Turkey is a holiday favorite, but turkey parts are an inexpensive, year-round alternative to cooking a whole turkey. Turkey parts include wings, legs, thighs, hind quarters, breasts, breast cutlets and necks. You can purchase turkey fresh, frozen or smoked. Turkey is a low-fat, high-protein meat that has plenty of nutrients, including iron, potassium, zinc and the B vitamins. You can cook turkey parts using just about any recipe or cooking method you would use for other meats.

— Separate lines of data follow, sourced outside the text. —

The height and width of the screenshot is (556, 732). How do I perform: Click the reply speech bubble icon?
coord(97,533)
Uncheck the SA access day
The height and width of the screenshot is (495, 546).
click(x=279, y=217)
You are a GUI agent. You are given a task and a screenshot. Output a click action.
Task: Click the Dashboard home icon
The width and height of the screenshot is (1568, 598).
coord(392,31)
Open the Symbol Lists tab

Roast turkey breast goes well with any side dish, and you can take advantage of healthy herbs as seasoning.
Preheat the oven to 325 degrees Fahrenheit, and adjust the racks in the oven to accommodate a roasting pan.

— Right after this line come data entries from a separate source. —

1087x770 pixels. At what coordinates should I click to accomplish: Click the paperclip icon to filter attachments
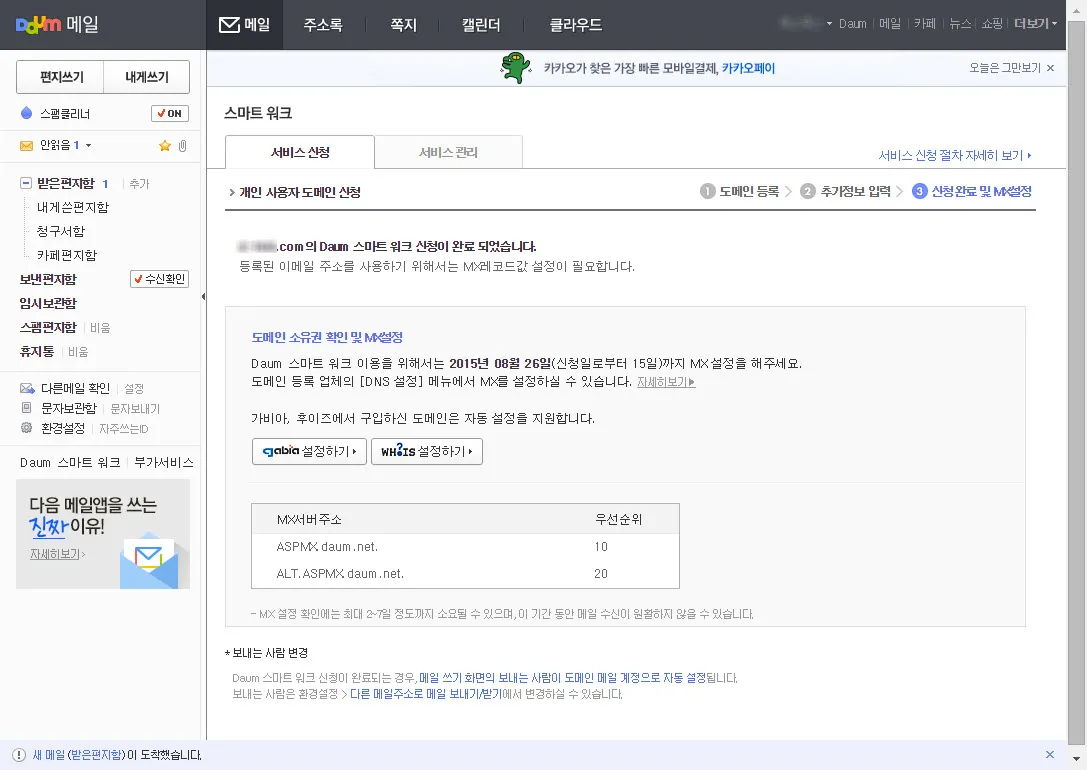pos(184,145)
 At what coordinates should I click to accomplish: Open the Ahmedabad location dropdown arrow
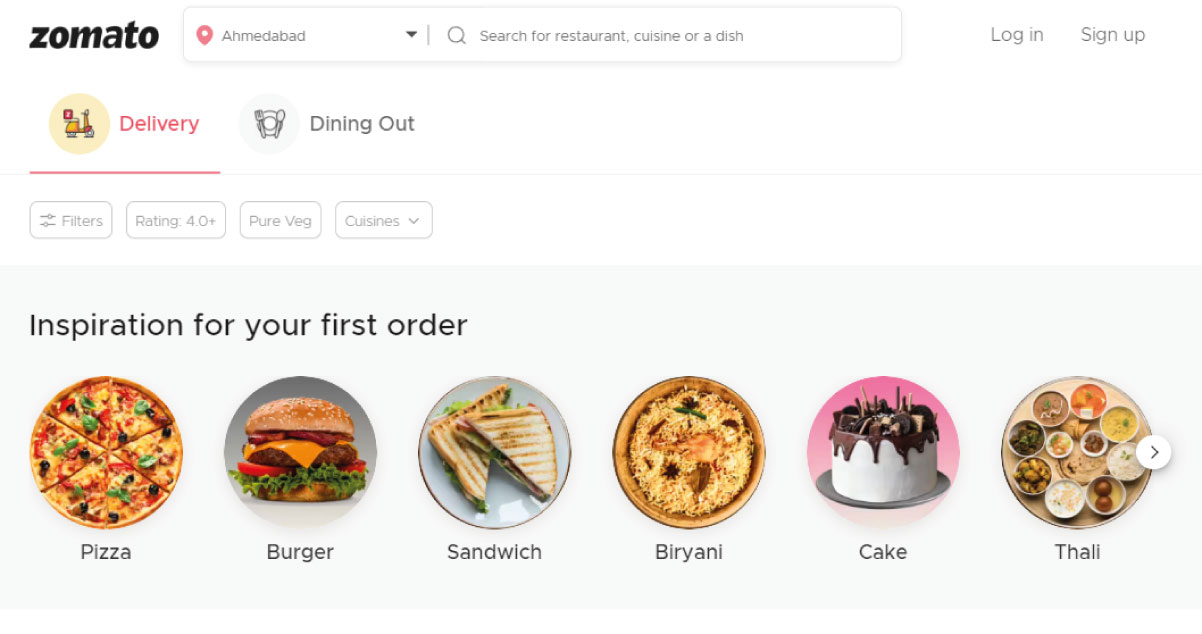pyautogui.click(x=411, y=35)
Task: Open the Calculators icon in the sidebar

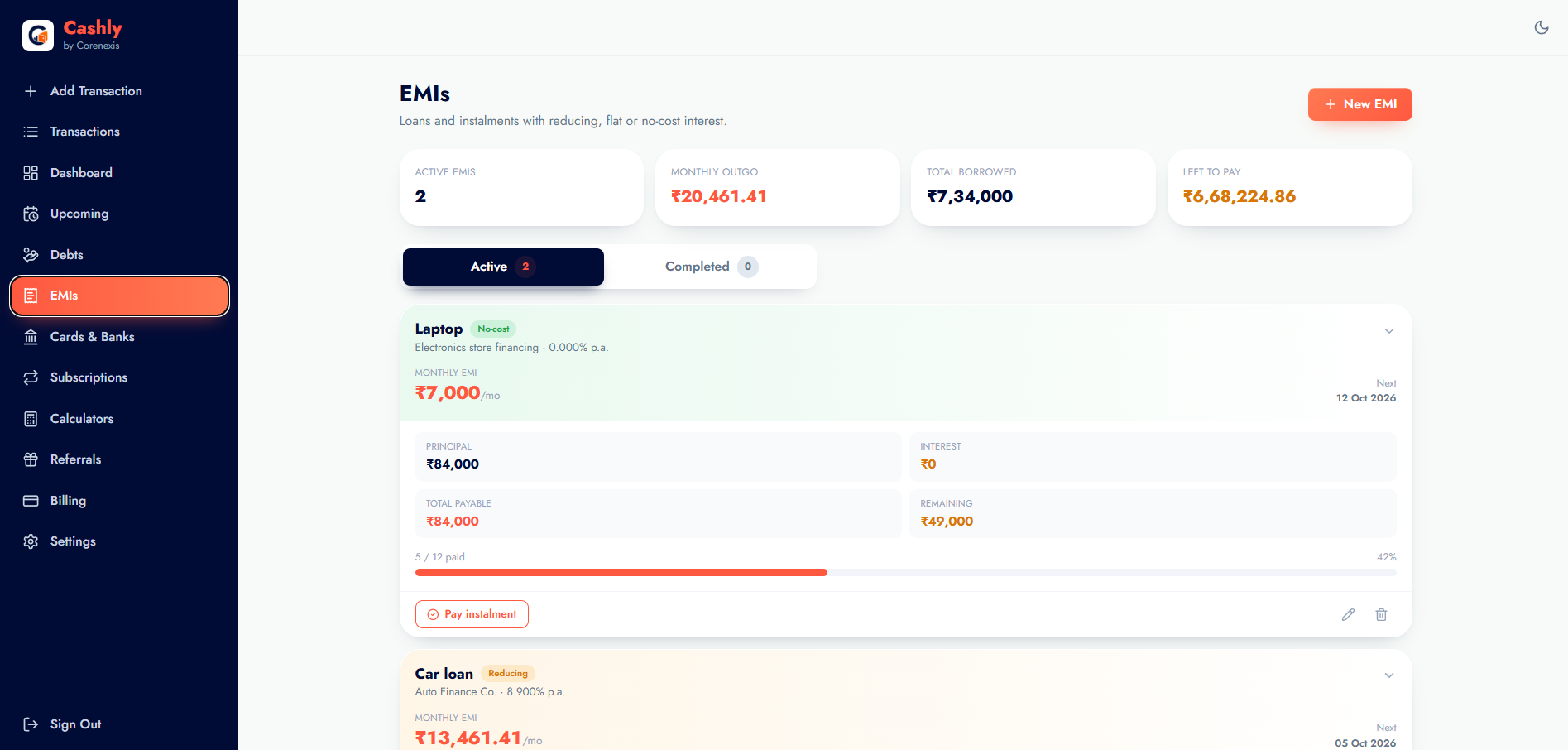Action: 31,419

Place a rack in a roasting pan, and set the turkey breast on the rack with the skin side up. Using the rack raises the meat above its drippings, but if you prefer, set the turkey breast directly on the bottom of the roasting pan.
Season the turkey breast with your preferred seasonings and spices, such as salt and pepper or herbs. Apply the seasonings all over the skin, or loosen the skin with your fingers and rub the seasonings into the meat.
Roast the turkey breast uncovered for about 1 1/2 to 2 hours. When the turkey breast is done or nearly done, the skin color is golden-brown.
Insert an instant-read meat thermometer into the thickest part of the turkey breast to take the internal temperature. Turkey is fully cooked when the internal temperature is 160 degrees Fahrenheit.
Remove the turkey breast from the oven, cover the roasting pan with aluminum foil, and allow the breast to stand for 15 minutes before carving.
Turkey breasts cook more quickly than turkey parts with dark meat, such as legs and hind quarters, and can become very dry if overcooked.
If you have an oven-proof meat thermometer, insert it into the turkey breast before placing the meat in the oven.
Turkey parts, and whole turkeys, should not be cooked at temperatures lower than 325 degrees Fahrenheit.